(PhysOrg.com) -- Aidan Dwyer, a 13 year old Junior High School student from New York state, noticed that the phyllotaxy of the leaves on trees he was observing while hiking through the Catskill Mountains, did so in the form of a Fibonacci sequence. Wondering if there was a reason for it, he deduced that it might be because such an arrangement provides the most efficient means of solar power collection for the trees. To find out if this was the case, he built a small solar tree from PVC pipe and small solar panels, then built another in a normal flat panel array, attached voltage readers to both, and lo and behold, discovered the tree model array was indeed more efficient, at least during times of low or indirect sunlight. Dwyer won a Young Naturist Award for his efforts after writing and submitting his essay, The Secret of the Fibonacci Sequence in Trees.

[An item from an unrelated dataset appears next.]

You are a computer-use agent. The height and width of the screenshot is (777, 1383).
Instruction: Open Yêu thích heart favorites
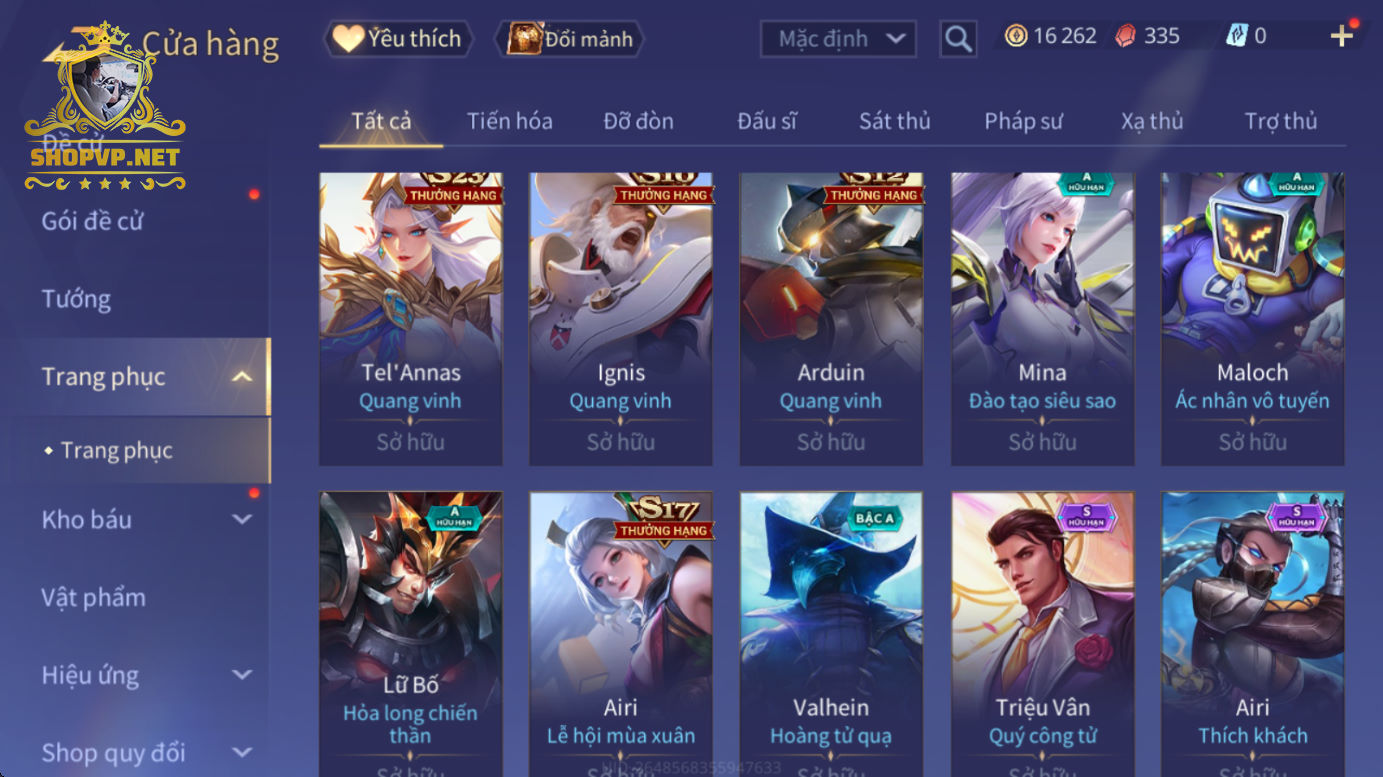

The Young Naturist Awards are given (by the American Museum of Natural History) to two students from each grade, K-12, every year for young scientists who have investigated questions they have in the areas of biology, Earth science, ecology, and astronomy. Dwyer’s entry, took the known, that tree leaves grow in a Fibonacci sequence (where each number is the sum of the previous two) and applied it in a novel way that advanced the study of solar energy.

With trees, The Fibonacci pattern shows up in the way that limbs spiral around the trunk, specifically in the fraction that arises when computing the number of limbs it takes to complete a run all the way around the tree. Dwyer gives the example of the Oak tree which takes five branches to spiral two times around the trunk, giving the fraction 2/5. This is important because it was the basis of the model he built to replicate the tree structure. Interestingly, to find this fraction, and those of other types of trees, he fashioned his own measuring device out of a clear plastic tube with circle protractors on it. Branch angles were measured by inserting them into the tube.

Next, he built a small model tree (mimicking the Oak’s Fibonacci series as closely as possible) out of various sizes of PVC pipe to which he affixed small solar panels. After that, he put together a traditional flat panel solar array comprised of the same size solar panels. Then, after hooking up both to a data logger connected to a voltage meter, he then let them sit.

After analyzing his data, he found that the tree design appeared to be far more efficient than the traditional flat-panel structure during so-called off peak times, such as when the sun was low, and that the model appeared to be close to 50% more efficient overall during the winter. Not bad for someone who’s still a kid.

Dwyer theorizes that tree branches have evolved such an arrangement because it’s likely the most efficient pattern available, i.e. the one that best takes into account the shading created by branches or leaves hiding one another from direct sunlight.